Persönlichkeitsstörungen sind vergleichsweise
häufig. Die Prävalenzrate für unbehandelte Personen in der deutschen Bevölkerung wird mit 11 %
angegeben (Bohus et al. 2009), in stationären Einrichtungen bis zu 50 %, Ambulante Therapeuten
hingegen scheuen sich, diese Diagnose zu vergeben (Rudolf 2009). Das geschieht häufig aus der
Befürchtung, die Patienten durch eine solche Diagnose zu pathologisieren. In der Tat betonen manche der diagnostischen Kriterien weniger das subjektive Leiden als vielmehr negativ bewertete
Eigenschaften. Es ist offenbar etwas Heikles an dieser Diagnose, der Umgang mit ihr erfordert in
besonderer Weise therapeutisches Taktgefühl.

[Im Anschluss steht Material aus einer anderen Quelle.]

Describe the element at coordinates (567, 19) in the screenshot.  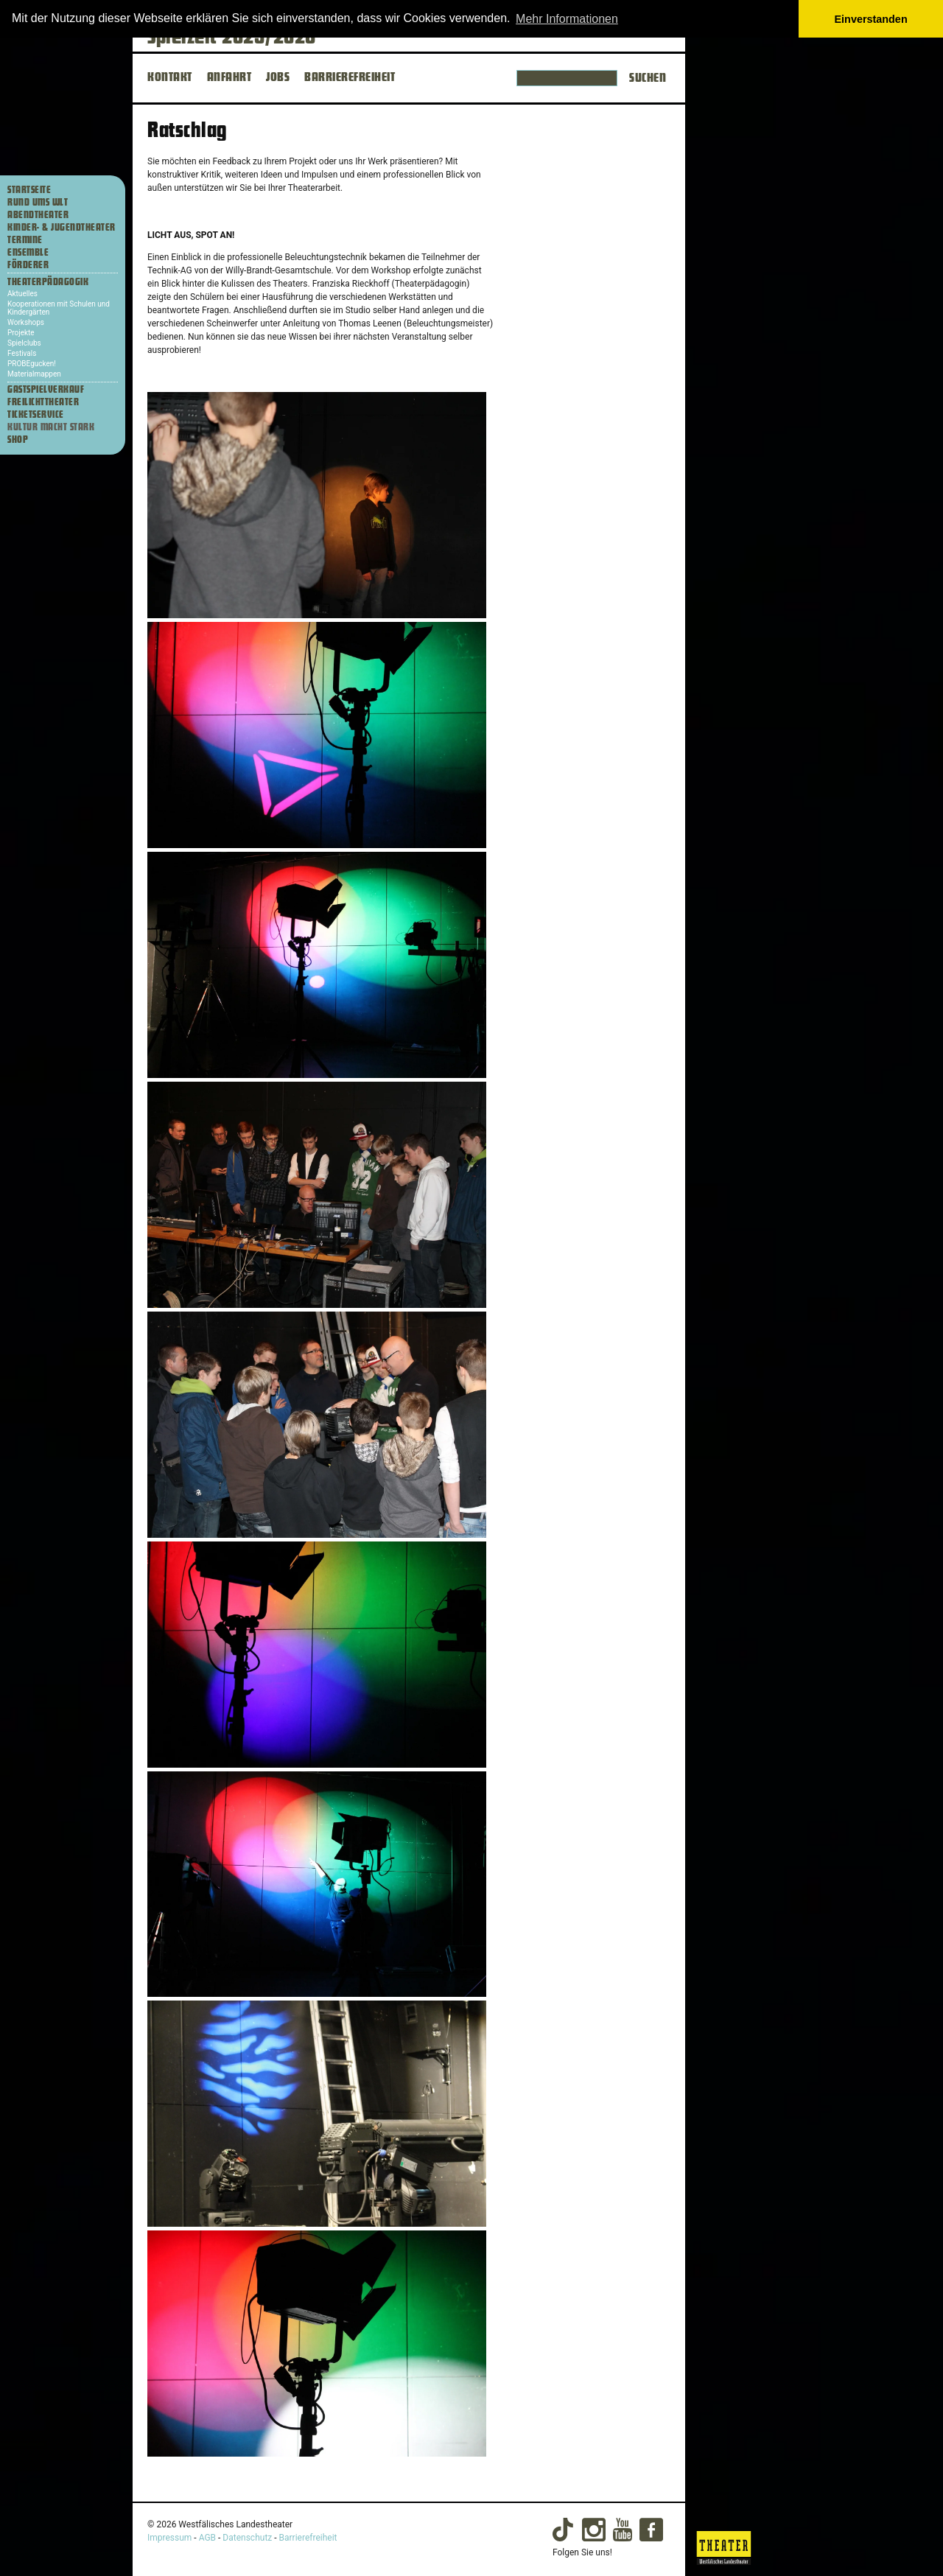
I see `Mehr Informationen [button]` at that location.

Gleichwohl zeigen sich Patienten aber auch durchaus erleichtert, wenn man mit ihnen die diagnostischen Kriterien ihrer speziellen Persönlichkeitsstörung durchspricht. Es wird dadurch etwas in
sprachliche Begriffe und Störungskonzepte gefasst,
dem der Patient sich bislang ausgeliefert fühlte,
ohne es benennen, verstehen oder ändern zu können.

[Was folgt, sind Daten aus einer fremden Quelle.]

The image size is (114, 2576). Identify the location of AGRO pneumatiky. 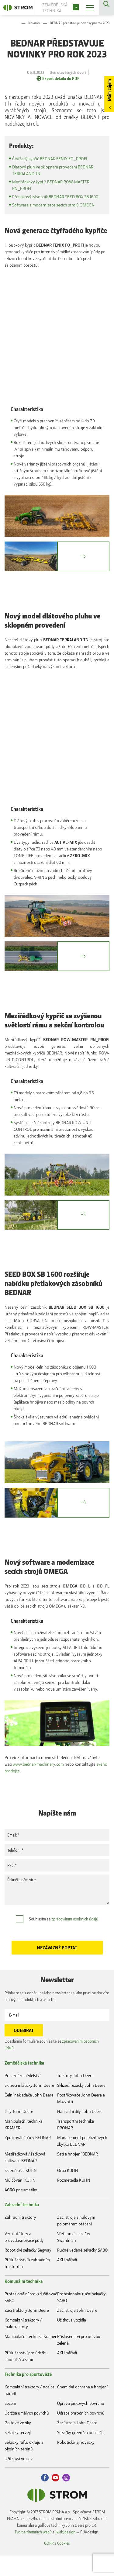
(21, 2210).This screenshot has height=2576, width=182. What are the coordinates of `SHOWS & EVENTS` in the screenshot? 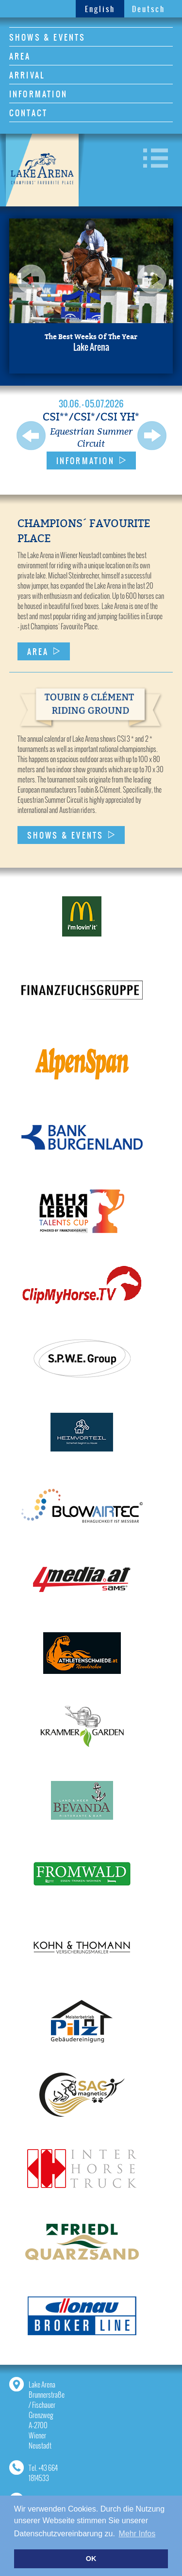 It's located at (47, 37).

▶ ICD-10-Klassifikation. Das in Europa präferierte diagnostische Klassifikationssystem ICD-10,
das mit den Definitionen des amerikanischen
DSM-Systems nicht in allen Einzelheiten übereinstimmt, unterscheidet folgende Störungen.
● F60.0 paranoide Persönlichkeitsstörung
● F60.1 schizoide Persönlichkeitsstörung
● F60.2 dissoziale Persönlichkeitsstörung
● F60.3 emotional instabile Persönlichkeitsstörung
○ F60.30 impulsiver Typ
○ F60.31 Borderline-Typ
● F60.4 histrionische Persönlichkeitsstörung
● F60.5 anankastische Persönlichkeitsstörung
● F60.6 ängstliche (vermeidende) Persönlichkeitsstörung
●
●
●
F60.7 abhängige Persönlichkeitsstörung
F60.8 sonstige näher bezeichnete Persönlichkeitsstörung
F60.9 nicht näher bezeichnete Persönlichkeitsstörung
Die Diagnose „narzisstische Persönlichkeitsstörung“
muss in ICD unter F60.8 (andere) eingeordnet werden.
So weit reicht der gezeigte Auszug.